Tuesday, June 21, 2005

Crash: On Stock Fraud, Adam Smith, and Regulation

Penetrating article in this week's New Yorker detailing the rise and fall of boiler room stock frauds.

Rather than pointing the finger at the over-zealous stockbrokers, the article speaks about financiers like Alan Wolfson who jump from one specious deal to the next.

It is these big guys who raise awareness about companies with zero assets or potential profit, pitching them to the investment community at large so they can pump up the stock's price before they dump their escalating shares.

In some cases, even the stockbrokers are being duped.

Hoaxes like these are an inherent part of Wall Street, and of the capitalistic game at large, where the goal is to win money, typically at another sucker's expense.
Alan Wolfson had to keep moving. He was what’s called a stock promoter—someone who takes shares in a worthless company, inflates their price by means of chicanery and hype, and then dumps them before the price collapses. For example, he made Freedom Surf’s stock octuple in two months by directing a broker to jack up the price with false bids. And he and his son used a front company in Laos as part of a scheme to persuade foreign investors that companies like Stem Genetics and NCI Holdings were the next big thing. Never mind that Stem Genetics had no laboratory and no scientists, and that NCIH’s only office was a mailbox.
So what is the solution, the article wonders?

Regulation.
Scandals may tend to provoke a regulatory overreaction, and some of the agency’s recent edicts and actions (like its quest to regulate hedge funds) have seemed a bit too fussy. Businesses need to be free to take risks; it shouldn’t be a felony to be wrong. But investors also need some assurance that companies’ financial statements and forecasts bear some resemblance to reality.
It all boils down to the lessons Adam Smith pondered over long ago: To what extent should regulatory giants - like the government - intrude on business affairs.

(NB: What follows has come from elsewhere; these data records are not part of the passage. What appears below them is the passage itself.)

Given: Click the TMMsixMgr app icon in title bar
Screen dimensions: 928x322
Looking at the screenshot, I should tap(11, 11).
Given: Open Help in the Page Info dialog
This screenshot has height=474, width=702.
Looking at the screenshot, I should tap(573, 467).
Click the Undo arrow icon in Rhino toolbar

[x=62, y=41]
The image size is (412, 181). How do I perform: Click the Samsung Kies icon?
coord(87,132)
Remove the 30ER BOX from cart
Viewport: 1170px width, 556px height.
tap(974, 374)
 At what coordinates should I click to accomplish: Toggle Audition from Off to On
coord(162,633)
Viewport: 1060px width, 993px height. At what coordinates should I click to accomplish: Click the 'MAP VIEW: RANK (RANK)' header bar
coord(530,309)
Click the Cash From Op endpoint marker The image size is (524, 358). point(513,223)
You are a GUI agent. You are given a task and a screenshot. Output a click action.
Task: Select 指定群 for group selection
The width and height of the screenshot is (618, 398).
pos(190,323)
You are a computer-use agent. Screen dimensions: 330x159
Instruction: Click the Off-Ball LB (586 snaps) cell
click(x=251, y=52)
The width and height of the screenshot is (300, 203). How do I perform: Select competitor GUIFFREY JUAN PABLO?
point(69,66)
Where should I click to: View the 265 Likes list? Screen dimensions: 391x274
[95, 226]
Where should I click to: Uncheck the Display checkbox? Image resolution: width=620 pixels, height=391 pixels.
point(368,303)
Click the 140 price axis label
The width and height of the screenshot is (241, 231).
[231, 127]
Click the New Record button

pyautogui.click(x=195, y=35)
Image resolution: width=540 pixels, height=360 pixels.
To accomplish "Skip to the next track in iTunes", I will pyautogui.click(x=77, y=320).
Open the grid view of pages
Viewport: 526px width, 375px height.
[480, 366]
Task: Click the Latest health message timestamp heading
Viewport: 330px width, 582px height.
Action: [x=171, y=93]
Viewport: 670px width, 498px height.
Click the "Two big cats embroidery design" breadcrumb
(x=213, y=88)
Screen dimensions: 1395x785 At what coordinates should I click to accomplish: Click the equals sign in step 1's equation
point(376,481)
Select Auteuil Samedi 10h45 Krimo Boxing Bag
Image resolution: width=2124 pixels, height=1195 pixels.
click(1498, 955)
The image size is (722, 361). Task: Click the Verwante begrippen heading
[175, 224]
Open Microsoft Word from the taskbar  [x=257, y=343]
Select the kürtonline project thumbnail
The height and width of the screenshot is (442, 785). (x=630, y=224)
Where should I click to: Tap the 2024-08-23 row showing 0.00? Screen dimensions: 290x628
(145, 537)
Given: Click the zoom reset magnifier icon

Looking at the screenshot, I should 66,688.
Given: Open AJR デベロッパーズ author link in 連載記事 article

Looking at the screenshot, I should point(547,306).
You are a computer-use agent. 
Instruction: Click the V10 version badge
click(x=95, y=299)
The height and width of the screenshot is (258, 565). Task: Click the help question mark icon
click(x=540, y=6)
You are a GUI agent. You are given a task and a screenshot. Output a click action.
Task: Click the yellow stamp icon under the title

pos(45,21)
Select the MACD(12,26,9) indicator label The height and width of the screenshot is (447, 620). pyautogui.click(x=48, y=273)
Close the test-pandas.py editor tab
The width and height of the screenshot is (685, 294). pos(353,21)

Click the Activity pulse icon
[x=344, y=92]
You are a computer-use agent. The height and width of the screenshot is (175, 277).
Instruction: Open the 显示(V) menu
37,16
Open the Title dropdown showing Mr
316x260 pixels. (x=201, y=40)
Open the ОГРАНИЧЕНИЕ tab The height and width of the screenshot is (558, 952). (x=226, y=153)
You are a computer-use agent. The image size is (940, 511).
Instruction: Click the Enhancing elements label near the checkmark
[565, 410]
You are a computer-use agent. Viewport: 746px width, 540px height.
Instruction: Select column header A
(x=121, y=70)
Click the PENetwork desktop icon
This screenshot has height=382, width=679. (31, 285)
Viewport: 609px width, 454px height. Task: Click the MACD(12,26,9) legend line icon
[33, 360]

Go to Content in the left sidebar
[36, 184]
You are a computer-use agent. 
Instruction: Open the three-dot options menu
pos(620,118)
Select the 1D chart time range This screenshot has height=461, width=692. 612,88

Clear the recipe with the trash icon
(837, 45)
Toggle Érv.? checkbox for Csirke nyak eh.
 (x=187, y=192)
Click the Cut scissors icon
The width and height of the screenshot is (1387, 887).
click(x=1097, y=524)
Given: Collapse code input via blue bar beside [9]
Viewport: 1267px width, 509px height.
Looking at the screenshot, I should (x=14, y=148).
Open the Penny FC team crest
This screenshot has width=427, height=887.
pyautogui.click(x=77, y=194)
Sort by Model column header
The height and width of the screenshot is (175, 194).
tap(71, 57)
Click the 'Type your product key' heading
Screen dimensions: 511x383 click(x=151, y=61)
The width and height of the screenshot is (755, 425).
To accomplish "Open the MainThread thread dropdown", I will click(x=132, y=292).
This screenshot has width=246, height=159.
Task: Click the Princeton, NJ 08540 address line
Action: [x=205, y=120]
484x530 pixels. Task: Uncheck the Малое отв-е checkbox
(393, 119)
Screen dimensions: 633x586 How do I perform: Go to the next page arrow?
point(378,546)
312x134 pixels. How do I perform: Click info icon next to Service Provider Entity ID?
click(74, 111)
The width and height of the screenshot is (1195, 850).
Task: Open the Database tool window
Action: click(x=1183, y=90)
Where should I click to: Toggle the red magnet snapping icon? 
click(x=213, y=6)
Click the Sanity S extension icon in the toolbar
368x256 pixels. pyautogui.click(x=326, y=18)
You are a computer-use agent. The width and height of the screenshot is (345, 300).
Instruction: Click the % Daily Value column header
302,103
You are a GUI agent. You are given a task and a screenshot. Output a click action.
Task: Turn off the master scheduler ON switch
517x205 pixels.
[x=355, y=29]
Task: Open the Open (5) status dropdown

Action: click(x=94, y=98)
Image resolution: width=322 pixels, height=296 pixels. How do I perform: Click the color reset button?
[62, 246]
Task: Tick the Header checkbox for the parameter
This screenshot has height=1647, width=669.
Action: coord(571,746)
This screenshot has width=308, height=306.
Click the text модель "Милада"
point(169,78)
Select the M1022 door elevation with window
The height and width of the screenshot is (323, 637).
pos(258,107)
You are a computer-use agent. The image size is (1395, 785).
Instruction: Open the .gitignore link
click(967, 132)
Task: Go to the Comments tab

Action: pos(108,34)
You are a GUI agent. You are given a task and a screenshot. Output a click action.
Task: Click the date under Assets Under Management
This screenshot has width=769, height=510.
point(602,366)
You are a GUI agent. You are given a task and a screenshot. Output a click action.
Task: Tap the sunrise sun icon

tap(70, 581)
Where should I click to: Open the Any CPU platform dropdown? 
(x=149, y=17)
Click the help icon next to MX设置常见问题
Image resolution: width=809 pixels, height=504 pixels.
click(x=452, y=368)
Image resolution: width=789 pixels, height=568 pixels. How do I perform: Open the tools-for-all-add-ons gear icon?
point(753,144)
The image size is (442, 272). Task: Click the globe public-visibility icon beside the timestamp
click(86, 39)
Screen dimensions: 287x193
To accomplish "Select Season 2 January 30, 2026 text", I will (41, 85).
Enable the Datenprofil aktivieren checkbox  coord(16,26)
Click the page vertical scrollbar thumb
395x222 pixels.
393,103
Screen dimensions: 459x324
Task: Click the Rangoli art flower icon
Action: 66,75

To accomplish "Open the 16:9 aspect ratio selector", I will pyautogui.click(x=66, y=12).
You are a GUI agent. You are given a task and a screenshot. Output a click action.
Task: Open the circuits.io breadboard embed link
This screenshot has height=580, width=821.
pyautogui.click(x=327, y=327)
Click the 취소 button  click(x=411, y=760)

The notion of free enterprise is adamantly against it.

The Wealth of Nations argues that free markets, while appearing chaotic, are guided towards a state of equilibrium by a so-called "invisible hand." If a product shortage occurs, for instance, its price rises, creating incentive for its remedy.

The shortage disappears.

Competition could also lower the price of whatever product or service was in demand so that a "natural price" could be sustained.

Ultimately, Smith's greatest contribution to Economics was the idea, then radical but now widely-accepted, that competition in the free market benefits society as a whole even while humans are deep-down the most selfish animal extant.

However, Smith was writing a long time ago, pre-Enron and Worldcom.

Things have changed.

Trust is just a five letter word, a rhetorical artifice slowly crumbling to the ground.

Without regulation, the article concludes, "corruption tars the good ones along with the bad and potentially steers billions of dollars to empty enterprises."

You need regulation -- otherwise, the American Economy drives sans seatbelt, speeding towards its inexorable crash.